Il Ticino ha bisogno di un consigliere federale per rappresentare le "particolarità" del cantone, afferma la presidente della deputazione ticinese a Berna, la leghista Roberta Pantani, in un'intervista pubblicata oggi dalla Tribune de Genève e da 24 Heures.
Senza rappresentanti in Consiglio federale, il Ticino si è a poco a poco allontanato dal Paese cui appartiene, aggiunge la consigliera nazionale.
Pantani ricorda che l'ultimo consigliere federale ticinese è stato Flavio Cotti, quasi 20 anni fa, e che da allora il contesto è profondamente cambiato. "La situazione in Svizzera e nell'Unione europea è totalmente differente", rileva la consigliera nazionale, ricordando l'evoluzione del Cantone sotto il profilo economico, ma anche nei rapporti con la vicina Italia, che si sono deteriorati.
A suo dire l'assenza di un italofono in seno al Governo ha pesato sulla comprensione della Svizzera per il nostro Cantone, poiché "la Svizzera italofona è una terza Svizzera con le sue proprie peculiarità".
È quindi necessario eleggere un consigliere federale che possa affrontare i dossier con "una sensibilità" italofona, prosegue Pantani, secondo cui i Cantoni romandi, lontani geograficamente dal Ticino, "si rendono meno conto dell'importanza della posta in gioco rispetto agli svizzero tedeschi, più abituati a venire nel nostro Cantone."

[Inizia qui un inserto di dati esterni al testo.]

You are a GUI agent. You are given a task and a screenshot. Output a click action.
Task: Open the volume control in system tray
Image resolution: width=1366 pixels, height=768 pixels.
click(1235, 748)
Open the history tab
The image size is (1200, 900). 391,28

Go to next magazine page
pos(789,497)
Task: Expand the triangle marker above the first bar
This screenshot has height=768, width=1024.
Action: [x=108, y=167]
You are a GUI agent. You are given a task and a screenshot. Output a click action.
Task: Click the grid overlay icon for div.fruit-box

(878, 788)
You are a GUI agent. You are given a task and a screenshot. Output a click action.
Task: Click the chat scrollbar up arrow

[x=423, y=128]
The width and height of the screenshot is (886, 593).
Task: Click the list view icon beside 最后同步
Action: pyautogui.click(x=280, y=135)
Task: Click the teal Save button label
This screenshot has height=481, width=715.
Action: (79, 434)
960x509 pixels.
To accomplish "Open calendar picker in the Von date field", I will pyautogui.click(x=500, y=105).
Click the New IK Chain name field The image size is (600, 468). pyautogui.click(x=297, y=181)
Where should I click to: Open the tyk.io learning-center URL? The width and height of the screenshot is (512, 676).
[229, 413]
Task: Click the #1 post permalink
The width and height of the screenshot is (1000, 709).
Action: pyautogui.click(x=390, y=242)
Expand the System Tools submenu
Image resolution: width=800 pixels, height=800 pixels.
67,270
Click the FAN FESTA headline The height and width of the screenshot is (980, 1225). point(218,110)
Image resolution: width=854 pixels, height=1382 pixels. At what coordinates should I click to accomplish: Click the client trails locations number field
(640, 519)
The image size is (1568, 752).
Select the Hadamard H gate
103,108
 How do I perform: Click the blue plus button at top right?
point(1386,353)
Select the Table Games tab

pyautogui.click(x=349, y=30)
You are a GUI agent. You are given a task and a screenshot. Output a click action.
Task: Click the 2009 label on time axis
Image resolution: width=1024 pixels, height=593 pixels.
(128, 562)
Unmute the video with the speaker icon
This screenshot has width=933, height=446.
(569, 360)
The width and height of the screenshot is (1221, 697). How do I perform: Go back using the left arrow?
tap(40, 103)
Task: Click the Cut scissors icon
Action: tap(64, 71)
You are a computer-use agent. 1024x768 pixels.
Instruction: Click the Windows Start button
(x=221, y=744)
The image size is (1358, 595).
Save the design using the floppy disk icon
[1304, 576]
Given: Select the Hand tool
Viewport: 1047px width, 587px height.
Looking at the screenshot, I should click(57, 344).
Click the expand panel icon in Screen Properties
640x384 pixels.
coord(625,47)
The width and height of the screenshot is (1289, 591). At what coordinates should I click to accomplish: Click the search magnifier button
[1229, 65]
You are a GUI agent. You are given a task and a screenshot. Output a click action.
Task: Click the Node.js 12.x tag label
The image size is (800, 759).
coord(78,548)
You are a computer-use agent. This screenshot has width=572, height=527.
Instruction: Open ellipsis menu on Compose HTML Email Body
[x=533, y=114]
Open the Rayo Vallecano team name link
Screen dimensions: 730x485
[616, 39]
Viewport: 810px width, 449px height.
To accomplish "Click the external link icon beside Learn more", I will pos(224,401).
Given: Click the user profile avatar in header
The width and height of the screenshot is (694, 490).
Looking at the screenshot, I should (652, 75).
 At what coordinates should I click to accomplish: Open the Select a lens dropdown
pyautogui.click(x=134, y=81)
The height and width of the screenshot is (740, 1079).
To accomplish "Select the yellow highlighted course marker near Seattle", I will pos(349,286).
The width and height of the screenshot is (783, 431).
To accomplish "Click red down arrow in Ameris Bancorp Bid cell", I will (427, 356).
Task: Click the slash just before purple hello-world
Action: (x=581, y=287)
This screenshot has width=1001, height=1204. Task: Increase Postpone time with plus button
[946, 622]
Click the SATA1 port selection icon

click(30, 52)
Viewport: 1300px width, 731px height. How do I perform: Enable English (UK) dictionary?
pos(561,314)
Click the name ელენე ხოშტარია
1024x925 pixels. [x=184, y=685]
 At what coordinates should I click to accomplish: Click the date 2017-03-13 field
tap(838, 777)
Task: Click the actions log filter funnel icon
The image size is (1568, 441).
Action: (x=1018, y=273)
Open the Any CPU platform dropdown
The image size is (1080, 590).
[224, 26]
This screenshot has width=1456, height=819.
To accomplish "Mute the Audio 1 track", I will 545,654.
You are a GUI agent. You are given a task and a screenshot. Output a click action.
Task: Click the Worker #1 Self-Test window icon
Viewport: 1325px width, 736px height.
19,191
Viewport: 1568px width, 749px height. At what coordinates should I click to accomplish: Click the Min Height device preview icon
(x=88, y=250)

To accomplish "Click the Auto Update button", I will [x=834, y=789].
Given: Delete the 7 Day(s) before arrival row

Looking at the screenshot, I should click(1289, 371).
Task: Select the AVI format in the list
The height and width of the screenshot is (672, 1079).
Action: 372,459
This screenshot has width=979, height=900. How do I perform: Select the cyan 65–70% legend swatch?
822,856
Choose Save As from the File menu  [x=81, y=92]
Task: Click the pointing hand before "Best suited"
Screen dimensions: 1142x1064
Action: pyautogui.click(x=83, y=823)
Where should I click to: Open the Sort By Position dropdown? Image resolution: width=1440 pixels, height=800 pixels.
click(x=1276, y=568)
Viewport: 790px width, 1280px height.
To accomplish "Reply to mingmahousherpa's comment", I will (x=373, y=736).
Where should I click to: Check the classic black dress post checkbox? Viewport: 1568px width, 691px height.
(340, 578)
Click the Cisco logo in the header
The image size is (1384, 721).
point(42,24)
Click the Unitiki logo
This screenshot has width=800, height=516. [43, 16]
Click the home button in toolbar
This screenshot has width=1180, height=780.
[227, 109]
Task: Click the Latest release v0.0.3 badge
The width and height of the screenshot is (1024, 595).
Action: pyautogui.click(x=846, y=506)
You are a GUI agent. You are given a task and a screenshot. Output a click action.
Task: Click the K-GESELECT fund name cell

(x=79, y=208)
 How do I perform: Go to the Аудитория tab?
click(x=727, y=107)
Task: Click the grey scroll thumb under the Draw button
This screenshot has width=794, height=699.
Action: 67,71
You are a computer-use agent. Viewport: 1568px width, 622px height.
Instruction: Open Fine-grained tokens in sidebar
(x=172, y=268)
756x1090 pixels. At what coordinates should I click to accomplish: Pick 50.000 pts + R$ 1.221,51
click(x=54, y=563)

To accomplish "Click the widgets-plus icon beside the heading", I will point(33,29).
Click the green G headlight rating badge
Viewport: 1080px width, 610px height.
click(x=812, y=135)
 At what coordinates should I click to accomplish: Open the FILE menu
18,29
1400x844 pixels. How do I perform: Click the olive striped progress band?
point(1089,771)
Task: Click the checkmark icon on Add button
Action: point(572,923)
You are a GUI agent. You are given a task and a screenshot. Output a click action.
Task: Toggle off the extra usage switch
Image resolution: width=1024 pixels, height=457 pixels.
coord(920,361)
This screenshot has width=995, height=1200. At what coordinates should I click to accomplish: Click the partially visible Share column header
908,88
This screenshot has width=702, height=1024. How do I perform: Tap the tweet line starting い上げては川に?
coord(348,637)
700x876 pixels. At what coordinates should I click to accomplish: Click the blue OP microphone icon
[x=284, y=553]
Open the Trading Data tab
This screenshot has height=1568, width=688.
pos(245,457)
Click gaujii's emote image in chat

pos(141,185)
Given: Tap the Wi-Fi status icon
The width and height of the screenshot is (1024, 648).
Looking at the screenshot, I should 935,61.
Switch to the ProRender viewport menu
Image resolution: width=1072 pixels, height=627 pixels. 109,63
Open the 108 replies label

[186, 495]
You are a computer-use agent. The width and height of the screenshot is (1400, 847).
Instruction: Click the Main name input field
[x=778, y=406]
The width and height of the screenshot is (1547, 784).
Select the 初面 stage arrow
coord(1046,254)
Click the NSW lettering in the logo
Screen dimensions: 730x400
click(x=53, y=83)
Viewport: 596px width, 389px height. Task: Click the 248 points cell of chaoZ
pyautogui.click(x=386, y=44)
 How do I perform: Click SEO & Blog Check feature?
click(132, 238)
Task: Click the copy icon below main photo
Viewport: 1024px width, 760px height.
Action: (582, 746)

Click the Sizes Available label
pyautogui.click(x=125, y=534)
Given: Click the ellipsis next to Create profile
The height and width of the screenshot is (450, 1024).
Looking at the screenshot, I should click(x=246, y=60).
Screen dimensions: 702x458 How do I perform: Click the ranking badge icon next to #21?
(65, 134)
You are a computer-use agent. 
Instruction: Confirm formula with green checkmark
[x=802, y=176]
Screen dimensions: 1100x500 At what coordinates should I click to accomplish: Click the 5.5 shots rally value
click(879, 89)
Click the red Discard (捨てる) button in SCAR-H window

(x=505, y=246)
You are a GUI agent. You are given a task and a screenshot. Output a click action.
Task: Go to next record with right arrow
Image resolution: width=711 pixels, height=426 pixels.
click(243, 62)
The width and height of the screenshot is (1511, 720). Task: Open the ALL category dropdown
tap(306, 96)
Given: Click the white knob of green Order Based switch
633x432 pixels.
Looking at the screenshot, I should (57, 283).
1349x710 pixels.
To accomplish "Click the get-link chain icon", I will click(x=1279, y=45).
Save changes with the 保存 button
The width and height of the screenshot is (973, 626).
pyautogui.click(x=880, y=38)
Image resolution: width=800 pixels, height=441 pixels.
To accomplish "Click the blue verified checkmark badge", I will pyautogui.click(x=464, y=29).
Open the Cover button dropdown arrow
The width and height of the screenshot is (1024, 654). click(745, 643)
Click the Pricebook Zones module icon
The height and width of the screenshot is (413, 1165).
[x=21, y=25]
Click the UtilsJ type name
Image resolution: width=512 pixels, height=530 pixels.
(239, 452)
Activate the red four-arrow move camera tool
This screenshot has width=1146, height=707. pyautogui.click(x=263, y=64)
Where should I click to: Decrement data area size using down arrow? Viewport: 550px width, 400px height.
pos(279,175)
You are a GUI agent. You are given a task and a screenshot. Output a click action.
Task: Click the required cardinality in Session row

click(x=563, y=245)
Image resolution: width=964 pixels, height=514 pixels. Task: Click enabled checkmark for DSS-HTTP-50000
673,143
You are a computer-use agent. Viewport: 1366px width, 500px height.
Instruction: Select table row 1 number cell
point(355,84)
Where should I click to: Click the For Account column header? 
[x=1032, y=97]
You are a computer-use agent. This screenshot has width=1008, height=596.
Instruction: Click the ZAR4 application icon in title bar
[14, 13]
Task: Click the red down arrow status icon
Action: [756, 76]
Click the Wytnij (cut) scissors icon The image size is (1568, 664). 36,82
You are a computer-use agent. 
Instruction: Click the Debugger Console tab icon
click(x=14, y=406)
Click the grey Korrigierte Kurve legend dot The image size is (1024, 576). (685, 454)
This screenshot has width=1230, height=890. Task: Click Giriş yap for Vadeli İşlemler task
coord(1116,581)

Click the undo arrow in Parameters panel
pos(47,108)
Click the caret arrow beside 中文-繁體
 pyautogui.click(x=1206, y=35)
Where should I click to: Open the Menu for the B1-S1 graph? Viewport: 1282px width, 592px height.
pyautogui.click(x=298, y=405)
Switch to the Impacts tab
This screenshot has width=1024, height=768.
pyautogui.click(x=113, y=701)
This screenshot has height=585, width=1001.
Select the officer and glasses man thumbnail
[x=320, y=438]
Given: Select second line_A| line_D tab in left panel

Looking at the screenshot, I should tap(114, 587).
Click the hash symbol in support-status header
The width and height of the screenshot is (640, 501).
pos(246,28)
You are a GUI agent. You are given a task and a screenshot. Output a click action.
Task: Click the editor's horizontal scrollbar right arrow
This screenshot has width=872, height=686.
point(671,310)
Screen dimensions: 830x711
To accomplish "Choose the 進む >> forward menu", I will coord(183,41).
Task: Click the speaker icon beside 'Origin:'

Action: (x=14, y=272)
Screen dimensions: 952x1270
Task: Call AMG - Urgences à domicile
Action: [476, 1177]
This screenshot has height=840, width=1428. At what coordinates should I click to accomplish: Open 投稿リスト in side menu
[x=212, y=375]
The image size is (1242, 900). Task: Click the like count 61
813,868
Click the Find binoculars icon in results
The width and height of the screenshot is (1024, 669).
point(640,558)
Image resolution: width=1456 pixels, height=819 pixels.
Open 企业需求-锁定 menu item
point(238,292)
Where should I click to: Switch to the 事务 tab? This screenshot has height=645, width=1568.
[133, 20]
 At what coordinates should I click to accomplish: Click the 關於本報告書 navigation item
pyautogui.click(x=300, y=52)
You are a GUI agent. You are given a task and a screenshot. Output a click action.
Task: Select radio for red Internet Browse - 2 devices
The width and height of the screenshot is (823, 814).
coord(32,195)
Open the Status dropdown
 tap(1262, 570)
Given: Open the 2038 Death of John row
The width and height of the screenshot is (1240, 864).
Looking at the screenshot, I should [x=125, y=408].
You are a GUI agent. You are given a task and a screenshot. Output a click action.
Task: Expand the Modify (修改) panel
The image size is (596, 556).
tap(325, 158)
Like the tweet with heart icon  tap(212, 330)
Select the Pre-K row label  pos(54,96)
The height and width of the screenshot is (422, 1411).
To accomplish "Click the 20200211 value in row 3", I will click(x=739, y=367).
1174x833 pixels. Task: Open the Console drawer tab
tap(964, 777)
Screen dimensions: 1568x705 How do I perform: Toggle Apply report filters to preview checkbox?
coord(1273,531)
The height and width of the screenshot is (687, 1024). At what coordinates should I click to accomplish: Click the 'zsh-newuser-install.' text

In merito alla solidarietà latina, Pantani sostiene che "non si sta facendo sentire nella corsa al Consiglio federale". Soprattutto per il fatto che i romandi stanno difendendo uno dei loro tre seggi francofoni, sottolinea: "Una ragione in più per spiegare perché sono gli svizzeri tedeschi a sostenere maggiormente una candidatura italofona."